- Joined Aug 4, 2000
My recipe for cornbread muffins calls for 1 1/4 C milk. Is there any reason that buttermilk cannot be substituted for it?
Correct, it's what remains after butter forms from cream. Yet some supermarkets sell a regular (or high fat) buttermilk and it not only tastes great, it keeps for an extra long time in the fridge. I've stored an open quart of high fat stuff for over 10 months in the fridge without any change in flavor and without separation.Buttermilk makes the best corn bread and muffins, in my opinion.

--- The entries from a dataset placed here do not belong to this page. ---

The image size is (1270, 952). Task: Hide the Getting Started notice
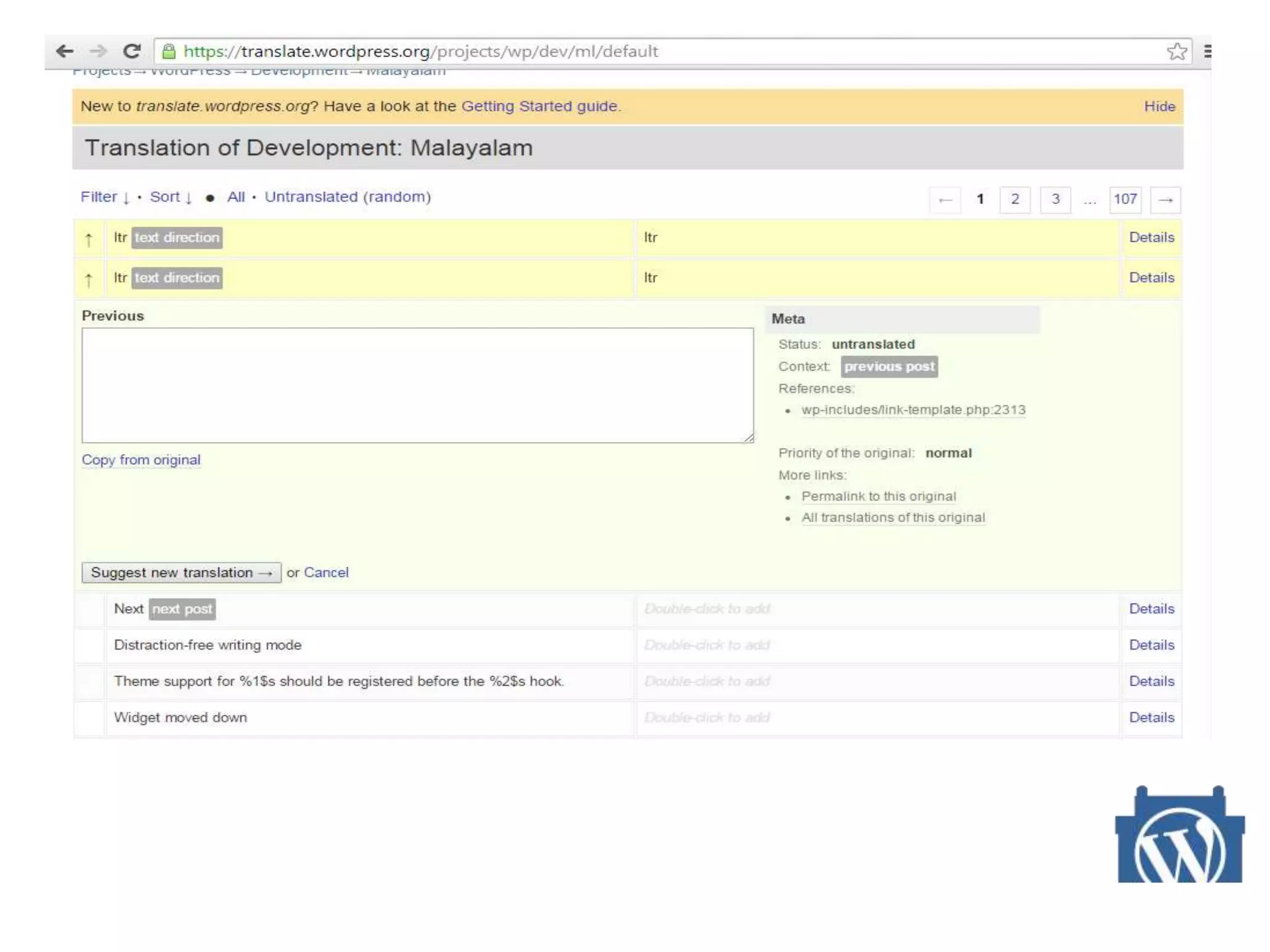pyautogui.click(x=1159, y=107)
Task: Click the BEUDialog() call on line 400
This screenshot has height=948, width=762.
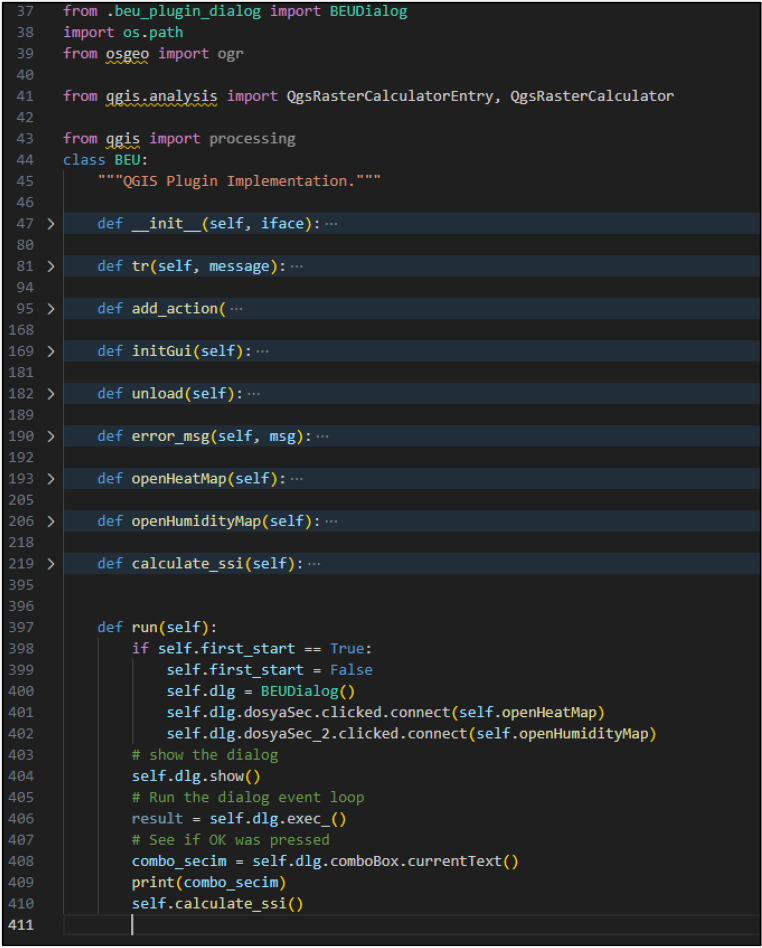Action: (308, 691)
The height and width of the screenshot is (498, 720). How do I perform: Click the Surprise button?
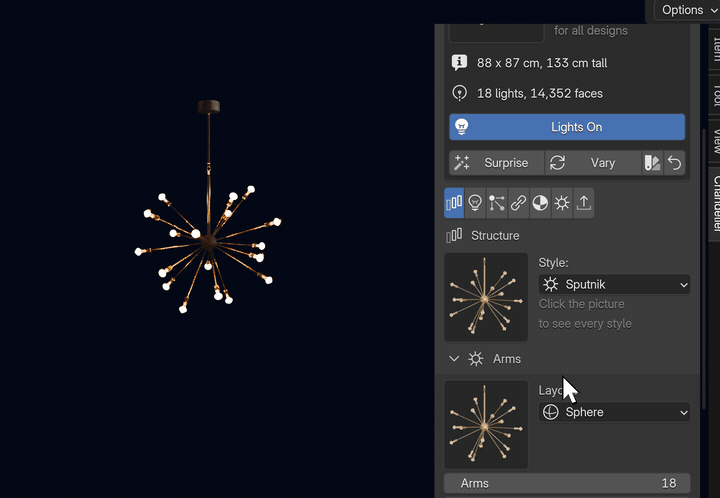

Substitute some of the baking powder with a little less than that amount of soda (for 2 tsp powder, use 1 tsp powder and 1/2 tsp soda, or less)
Isn't buttermilk the serum left after butter has been made with the cream? therefore without the fat? That's what i read years ago, that's what i always believed. Anyone know?
How sad.Isn't buttermilk the serum left after butter has been made with the cream?
No not in years.
Real buttermilk is almost gone. Some smaller dairies still make. Big dairies rush the butter out leaving nothing.
The buttermilk you are using is made with milk.
unless i'm having chemo brain again.
I'd google your inquiry. Having made yogurt for over 35 years, the homemade stuff tastes nothing like buttermilk. Methinks that they're two different bacterial cultures. Cheeses are their own unique bacterial cultures, too, along with enzymes that produce distinct flavors.How sad.
But then what makes buttermilk different from yoghurt? The buttermilk i get (an organic german brand, Berchtesgadener Land, is amazingly good and doesn;t taste like yoghurt - in fact i'm convinced it makes better breads than yoghurt. How is it cultured, is it a different bacteria than yoghurt?